## Given data
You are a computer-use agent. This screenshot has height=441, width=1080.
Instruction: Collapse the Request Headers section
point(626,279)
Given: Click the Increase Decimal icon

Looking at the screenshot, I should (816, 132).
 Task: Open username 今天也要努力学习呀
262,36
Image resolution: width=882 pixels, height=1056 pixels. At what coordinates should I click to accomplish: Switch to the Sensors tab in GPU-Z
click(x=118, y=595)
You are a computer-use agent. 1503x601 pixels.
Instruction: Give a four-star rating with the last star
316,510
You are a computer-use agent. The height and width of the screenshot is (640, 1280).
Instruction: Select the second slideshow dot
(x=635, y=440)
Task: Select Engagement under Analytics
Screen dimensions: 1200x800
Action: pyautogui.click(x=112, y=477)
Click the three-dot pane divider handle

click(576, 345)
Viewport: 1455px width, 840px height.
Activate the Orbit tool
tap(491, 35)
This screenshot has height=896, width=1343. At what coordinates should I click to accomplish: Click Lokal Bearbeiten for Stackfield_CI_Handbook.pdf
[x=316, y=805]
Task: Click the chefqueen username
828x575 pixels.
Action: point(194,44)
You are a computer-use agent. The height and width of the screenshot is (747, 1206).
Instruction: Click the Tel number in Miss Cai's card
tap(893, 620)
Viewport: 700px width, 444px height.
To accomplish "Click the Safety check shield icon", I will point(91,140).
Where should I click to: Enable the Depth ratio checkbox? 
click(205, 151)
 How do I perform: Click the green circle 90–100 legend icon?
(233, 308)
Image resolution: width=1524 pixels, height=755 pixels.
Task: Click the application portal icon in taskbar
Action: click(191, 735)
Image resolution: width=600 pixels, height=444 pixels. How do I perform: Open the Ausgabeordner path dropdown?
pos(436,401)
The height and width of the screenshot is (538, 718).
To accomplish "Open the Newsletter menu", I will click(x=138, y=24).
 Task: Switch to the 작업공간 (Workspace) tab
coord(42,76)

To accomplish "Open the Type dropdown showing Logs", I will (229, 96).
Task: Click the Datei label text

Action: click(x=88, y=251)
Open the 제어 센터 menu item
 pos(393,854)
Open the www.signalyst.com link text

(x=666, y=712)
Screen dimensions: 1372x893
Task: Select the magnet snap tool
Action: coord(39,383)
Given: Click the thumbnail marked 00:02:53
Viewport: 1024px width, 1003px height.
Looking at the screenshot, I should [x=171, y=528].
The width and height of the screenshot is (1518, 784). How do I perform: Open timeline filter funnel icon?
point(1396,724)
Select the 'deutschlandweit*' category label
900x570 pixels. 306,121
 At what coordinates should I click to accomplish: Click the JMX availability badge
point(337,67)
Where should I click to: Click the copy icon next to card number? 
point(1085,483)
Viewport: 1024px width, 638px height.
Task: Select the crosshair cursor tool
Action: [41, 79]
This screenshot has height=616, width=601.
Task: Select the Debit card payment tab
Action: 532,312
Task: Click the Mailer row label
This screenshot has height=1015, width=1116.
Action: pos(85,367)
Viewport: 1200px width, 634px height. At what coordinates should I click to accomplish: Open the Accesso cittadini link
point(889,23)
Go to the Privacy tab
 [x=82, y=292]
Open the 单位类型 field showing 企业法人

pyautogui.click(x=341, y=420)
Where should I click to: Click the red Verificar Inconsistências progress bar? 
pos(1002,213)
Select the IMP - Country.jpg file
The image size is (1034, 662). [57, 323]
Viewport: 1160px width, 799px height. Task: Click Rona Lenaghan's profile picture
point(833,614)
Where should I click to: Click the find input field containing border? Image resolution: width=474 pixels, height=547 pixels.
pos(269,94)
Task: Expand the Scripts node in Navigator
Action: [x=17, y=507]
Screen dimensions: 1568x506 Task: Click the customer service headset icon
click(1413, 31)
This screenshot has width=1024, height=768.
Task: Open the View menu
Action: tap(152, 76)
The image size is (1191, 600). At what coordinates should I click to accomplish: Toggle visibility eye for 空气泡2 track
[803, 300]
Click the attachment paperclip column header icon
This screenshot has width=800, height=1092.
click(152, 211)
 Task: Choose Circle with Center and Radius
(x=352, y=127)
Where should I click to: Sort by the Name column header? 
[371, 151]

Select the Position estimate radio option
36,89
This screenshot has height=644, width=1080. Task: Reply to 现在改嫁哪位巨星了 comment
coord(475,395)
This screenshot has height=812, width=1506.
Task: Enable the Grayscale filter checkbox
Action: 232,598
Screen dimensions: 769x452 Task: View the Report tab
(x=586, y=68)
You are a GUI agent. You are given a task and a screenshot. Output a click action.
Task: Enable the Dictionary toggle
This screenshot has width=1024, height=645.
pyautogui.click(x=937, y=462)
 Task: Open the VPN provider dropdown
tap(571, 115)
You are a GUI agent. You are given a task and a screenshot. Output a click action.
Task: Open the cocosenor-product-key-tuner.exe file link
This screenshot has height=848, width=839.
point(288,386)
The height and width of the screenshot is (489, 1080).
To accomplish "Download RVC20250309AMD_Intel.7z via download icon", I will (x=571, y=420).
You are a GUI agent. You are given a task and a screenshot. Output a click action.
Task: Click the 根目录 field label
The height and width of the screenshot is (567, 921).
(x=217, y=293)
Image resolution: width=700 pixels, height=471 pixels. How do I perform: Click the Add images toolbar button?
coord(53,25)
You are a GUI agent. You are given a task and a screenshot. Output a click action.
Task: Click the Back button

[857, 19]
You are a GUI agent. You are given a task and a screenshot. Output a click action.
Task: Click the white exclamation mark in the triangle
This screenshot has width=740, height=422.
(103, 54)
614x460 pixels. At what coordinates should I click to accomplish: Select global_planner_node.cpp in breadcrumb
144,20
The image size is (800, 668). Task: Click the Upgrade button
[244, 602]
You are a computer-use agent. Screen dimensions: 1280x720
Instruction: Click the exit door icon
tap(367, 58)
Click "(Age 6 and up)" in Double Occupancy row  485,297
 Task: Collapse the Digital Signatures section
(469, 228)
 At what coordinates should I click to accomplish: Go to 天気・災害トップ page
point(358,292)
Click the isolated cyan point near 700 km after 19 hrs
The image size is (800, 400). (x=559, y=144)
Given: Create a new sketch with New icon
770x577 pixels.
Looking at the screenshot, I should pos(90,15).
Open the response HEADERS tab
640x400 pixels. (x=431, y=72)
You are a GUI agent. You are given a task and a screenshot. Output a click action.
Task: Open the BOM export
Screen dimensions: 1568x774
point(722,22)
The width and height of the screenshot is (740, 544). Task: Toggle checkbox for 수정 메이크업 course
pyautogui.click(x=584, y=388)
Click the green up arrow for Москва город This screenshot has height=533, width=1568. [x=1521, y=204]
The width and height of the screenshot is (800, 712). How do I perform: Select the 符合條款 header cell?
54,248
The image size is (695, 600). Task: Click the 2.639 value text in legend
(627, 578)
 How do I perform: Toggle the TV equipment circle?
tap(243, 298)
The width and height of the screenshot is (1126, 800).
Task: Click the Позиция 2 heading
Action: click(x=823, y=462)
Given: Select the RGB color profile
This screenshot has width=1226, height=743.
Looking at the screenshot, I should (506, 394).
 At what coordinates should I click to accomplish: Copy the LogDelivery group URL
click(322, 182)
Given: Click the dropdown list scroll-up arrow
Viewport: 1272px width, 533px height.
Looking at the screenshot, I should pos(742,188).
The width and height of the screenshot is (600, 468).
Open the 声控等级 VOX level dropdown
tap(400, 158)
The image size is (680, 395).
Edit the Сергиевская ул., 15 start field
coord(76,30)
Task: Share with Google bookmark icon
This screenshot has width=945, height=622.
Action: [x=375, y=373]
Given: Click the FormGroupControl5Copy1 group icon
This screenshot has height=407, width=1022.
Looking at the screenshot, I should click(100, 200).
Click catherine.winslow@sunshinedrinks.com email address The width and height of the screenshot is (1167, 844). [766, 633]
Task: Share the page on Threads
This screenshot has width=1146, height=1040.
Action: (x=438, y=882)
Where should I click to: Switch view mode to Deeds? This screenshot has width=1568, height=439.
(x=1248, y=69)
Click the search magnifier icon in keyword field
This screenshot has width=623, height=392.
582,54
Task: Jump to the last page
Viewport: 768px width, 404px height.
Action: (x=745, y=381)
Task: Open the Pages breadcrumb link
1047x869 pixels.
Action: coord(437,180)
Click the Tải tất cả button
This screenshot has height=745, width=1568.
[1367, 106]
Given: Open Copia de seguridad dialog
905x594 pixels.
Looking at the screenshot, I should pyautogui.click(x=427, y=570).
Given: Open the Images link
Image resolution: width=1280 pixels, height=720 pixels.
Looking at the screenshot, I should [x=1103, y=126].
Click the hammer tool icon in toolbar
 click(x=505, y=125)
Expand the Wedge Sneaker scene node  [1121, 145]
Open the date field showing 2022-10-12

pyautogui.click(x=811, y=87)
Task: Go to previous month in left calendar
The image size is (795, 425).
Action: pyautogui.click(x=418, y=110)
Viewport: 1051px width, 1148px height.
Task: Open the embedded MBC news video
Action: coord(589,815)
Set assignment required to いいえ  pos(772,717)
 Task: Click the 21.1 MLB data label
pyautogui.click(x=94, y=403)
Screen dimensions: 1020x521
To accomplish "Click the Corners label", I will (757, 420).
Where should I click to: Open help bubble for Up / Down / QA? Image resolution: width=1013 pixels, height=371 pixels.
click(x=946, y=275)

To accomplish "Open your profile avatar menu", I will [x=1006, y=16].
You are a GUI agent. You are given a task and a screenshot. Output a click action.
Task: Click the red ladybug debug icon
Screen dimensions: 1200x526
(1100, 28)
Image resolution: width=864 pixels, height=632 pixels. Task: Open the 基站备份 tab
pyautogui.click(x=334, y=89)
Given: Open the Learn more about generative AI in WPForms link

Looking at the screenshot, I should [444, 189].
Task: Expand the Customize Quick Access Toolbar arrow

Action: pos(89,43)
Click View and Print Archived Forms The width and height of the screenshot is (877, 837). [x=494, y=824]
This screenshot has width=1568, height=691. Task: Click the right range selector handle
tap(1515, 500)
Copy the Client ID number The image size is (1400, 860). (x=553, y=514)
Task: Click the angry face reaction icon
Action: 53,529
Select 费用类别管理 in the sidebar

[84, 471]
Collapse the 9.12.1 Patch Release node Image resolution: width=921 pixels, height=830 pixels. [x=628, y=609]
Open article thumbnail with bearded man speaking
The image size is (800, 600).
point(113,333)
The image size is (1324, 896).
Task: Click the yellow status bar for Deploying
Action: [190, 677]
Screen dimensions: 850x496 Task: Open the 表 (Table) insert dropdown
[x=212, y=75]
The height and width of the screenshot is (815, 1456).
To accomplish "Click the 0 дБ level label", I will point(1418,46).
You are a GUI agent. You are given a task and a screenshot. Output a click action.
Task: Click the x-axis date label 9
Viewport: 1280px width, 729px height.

## What is needed
Filter the listing down to the lines holding the word "Share", and return those.

## Solution to this problem
Task: Share with Google bookmark icon
Task: Share the page on Threads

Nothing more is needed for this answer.